If you’ve been longing for the days when the sun isn’t already setting as the workday ends, wait no more. It’s time to spring ahead.
Daylight saving time begins at 2 a.m. Sunday. That’s when we set our clocks ahead one hour, leading to more light in the evenings.
Yes, we lose an hour of sleep this weekend. But we will get it back in November, when the clocks are set back again as daylight saving time ends. And yes, it will be darker as we head to work and school in the mornings.
Daylight saving time “has the effect of moving one hour of daylight from the morning to the evening,” says the National Institute of Standards and Technology, the official timekeeper for the United States.
Unless, of course, you live in one of the areas where the time switch doesn’t apply. Hawaii, American Samoa, Guam, Puerto Rico, the Virgin Islands and all of Arizona except the Navajo reservation do not observe daylight saving time.
We spend more of the year in daylight saving time than we used to. In 2007, the period was extended for one month in an effort to reduce energy consumption.

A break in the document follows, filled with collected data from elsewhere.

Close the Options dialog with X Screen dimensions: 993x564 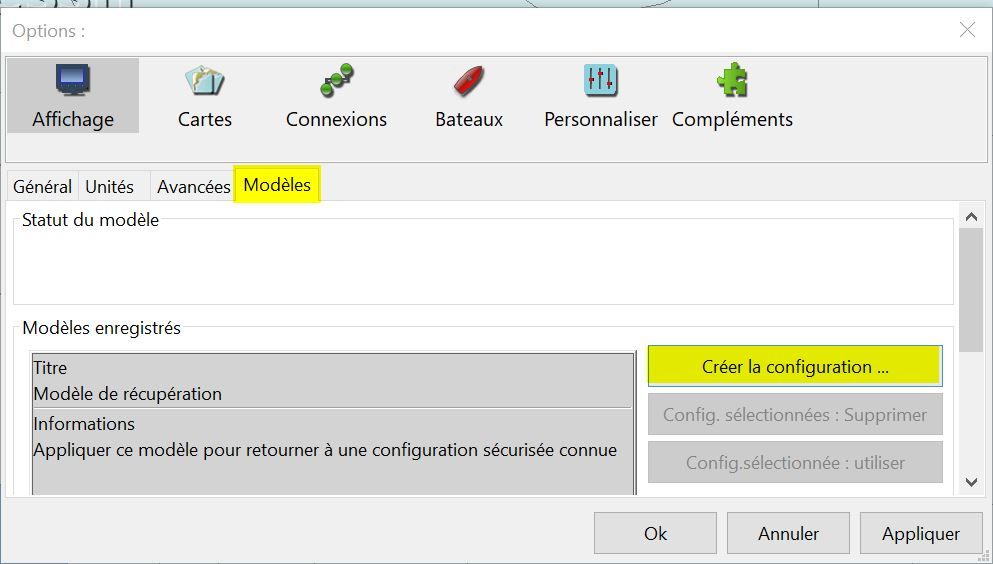pyautogui.click(x=967, y=30)
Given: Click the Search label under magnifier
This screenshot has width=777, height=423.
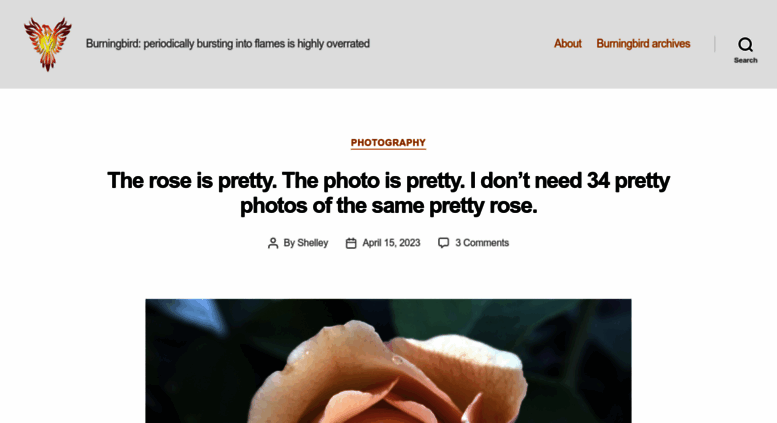Looking at the screenshot, I should coord(745,60).
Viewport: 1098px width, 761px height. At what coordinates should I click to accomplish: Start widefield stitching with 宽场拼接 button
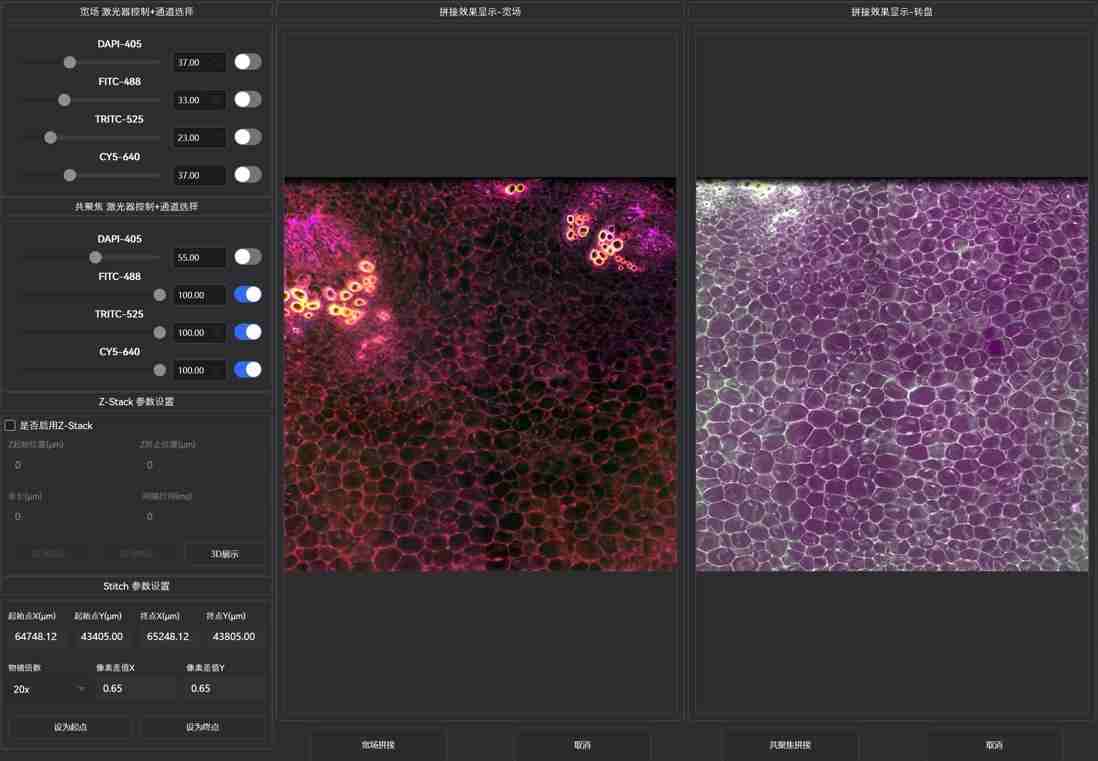377,745
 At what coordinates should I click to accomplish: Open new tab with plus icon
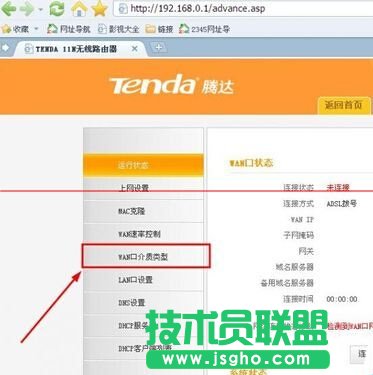pyautogui.click(x=158, y=48)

Daylight saving time now runs from 2 a.m. on the second Sunday of March until 2 a.m. on the first Sunday of November, a 238-day span that covers 65 percent of the year.

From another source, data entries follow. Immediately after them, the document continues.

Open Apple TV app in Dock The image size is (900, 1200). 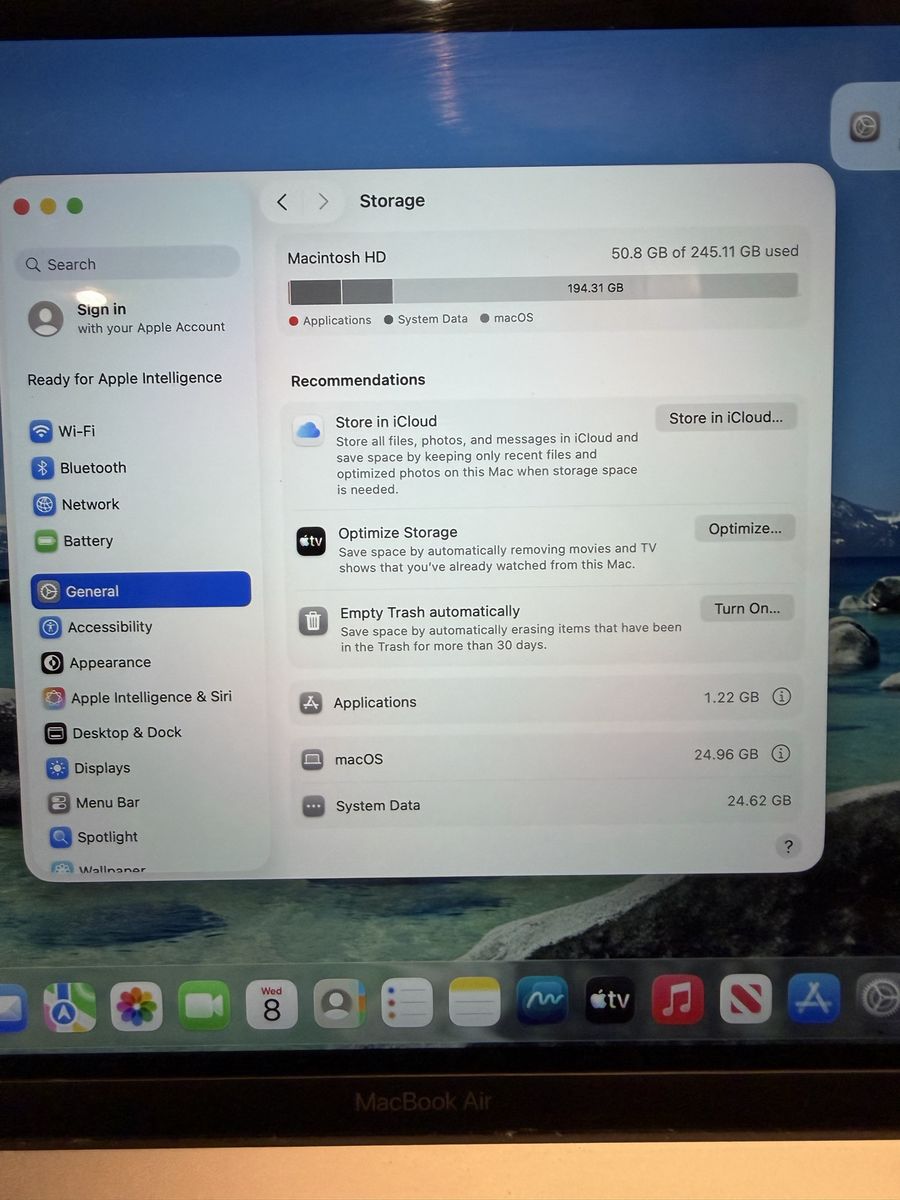click(x=610, y=1001)
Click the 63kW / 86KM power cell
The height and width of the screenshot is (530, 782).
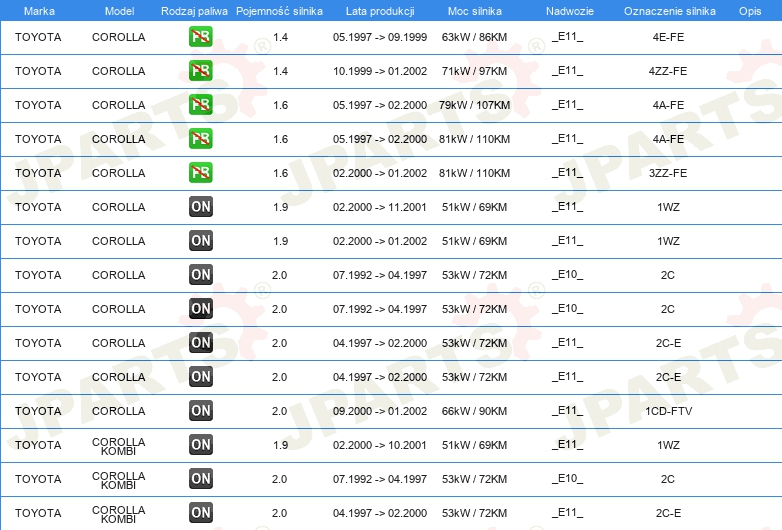[474, 37]
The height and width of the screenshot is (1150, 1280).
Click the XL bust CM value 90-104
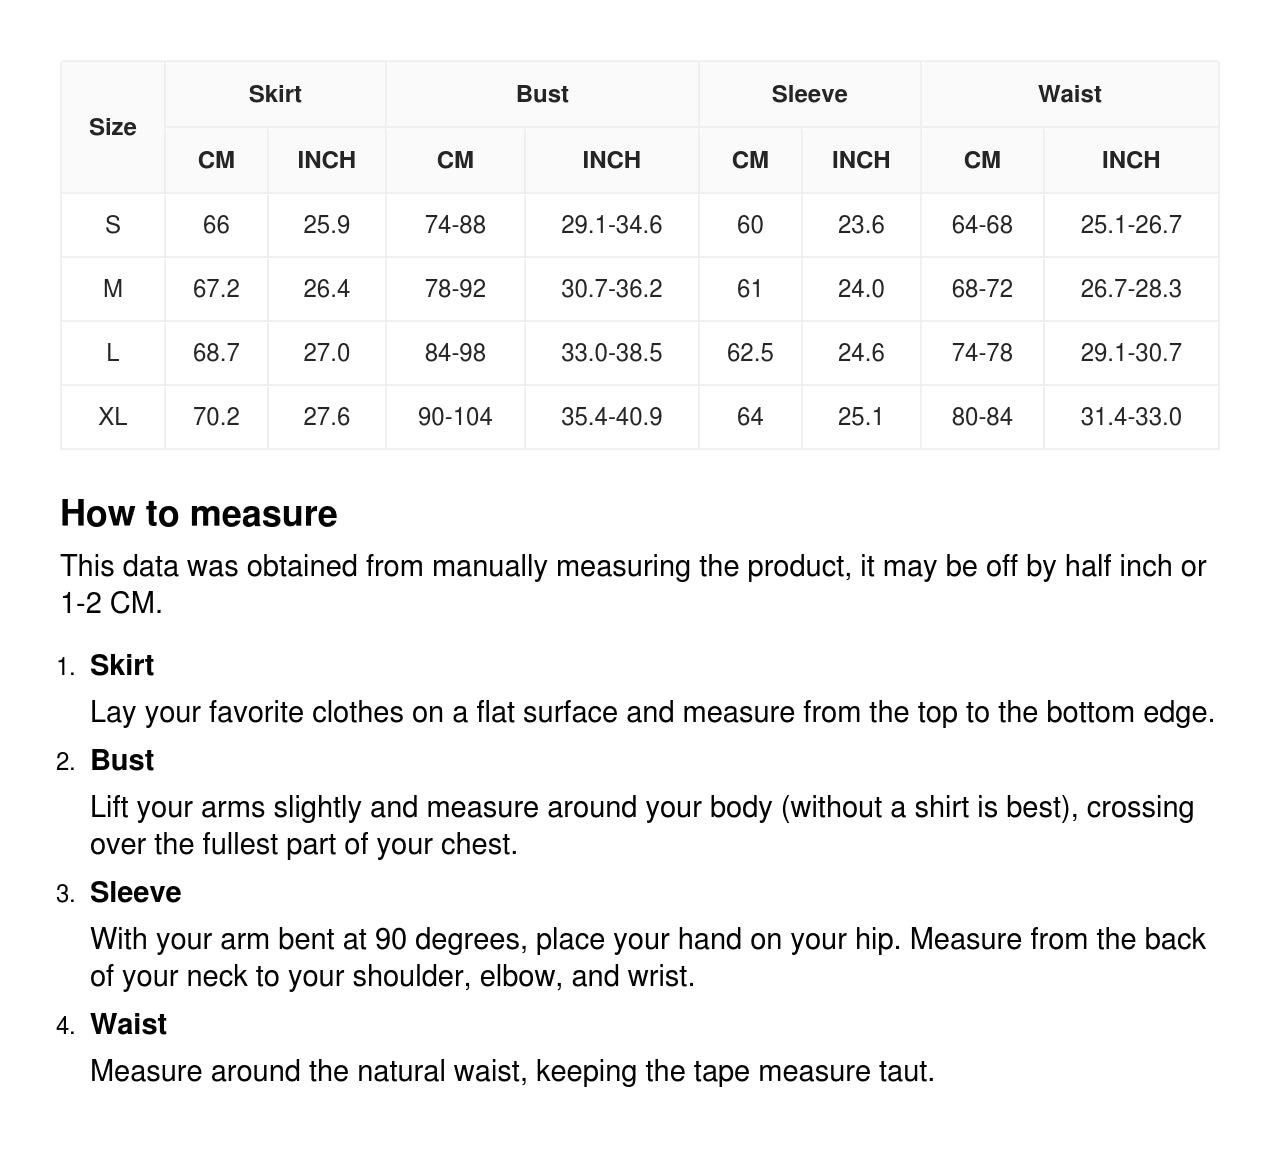click(x=455, y=417)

Though our evenings may have more sunlight, not everyone is a fan of the dark mornings to come.
Sixty-one percent of adults surveyed by the Better Sleep Council, a nonprofit that supports the mattress industry, say they feel the effects of the switch the Monday after resetting their clocks. And 11 percent say it takes them more than a week to get back to normal.
Many fire departments use the twice-a-year clock changes to encourage people to check their smoke alarms.
Philadelphia Fire Commissioner Lloyd Ayers and Renee Cardwell Hughes, chief executive of the American Red Cross of Southeastern Pennsylvania, are visiting a senior center in East Mount Airy today to encourage residents to check alarms.
Ayers and other firefighters will also visit homes throughout the city today, Saturday and Sunday to install alarms and distribute fire-safety information.